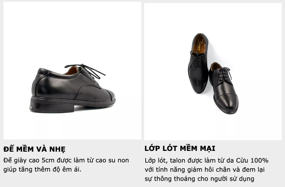Click the heading LỚP LÓT MỀM MẠI
Viewport: 285px width, 187px height.
pos(180,148)
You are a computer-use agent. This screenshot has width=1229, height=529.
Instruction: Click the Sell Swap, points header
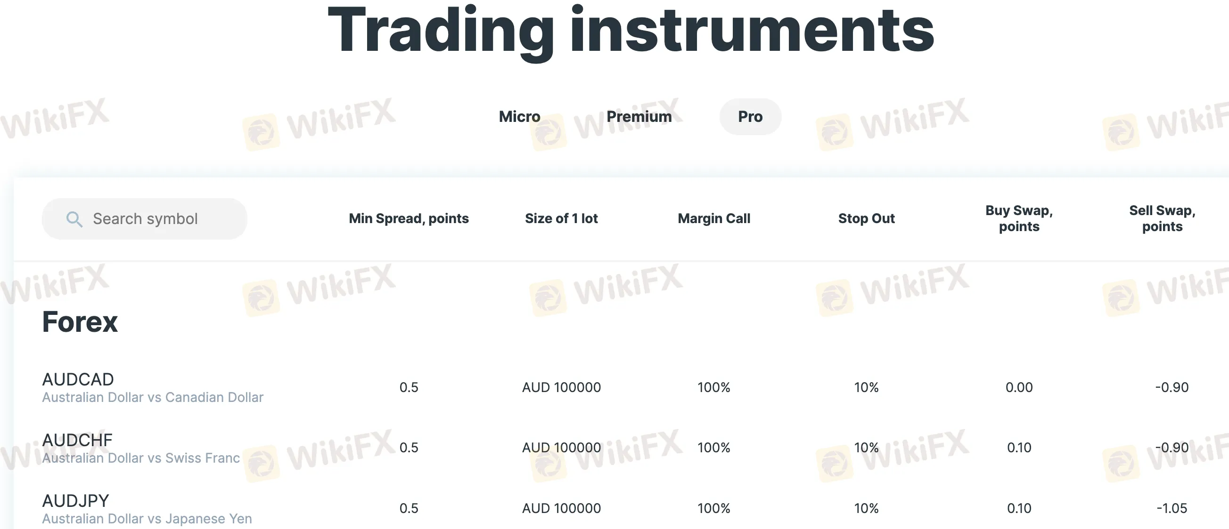(x=1162, y=218)
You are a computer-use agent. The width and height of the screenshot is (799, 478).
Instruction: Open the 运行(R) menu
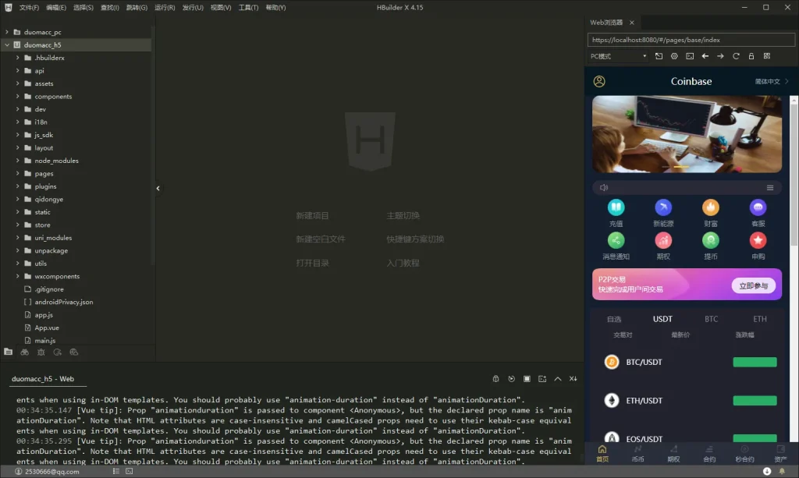tap(165, 7)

:::

§ CHALLENGE:
Copy the records above line for line without changing any of their text, and leave out the pictures.

§ SOLUTION TO THIS TASK:
Click the heading LỚP LÓT MỀM MẠI
Viewport: 285px width, 187px height.
pos(180,148)
You are a computer-use agent. This screenshot has width=1229, height=529.
Instruction: Click the Sell Swap, points header
(x=1162, y=218)
You are a computer-use agent. The width and height of the screenshot is (799, 478).
Instruction: Open the 运行(R) menu
tap(165, 7)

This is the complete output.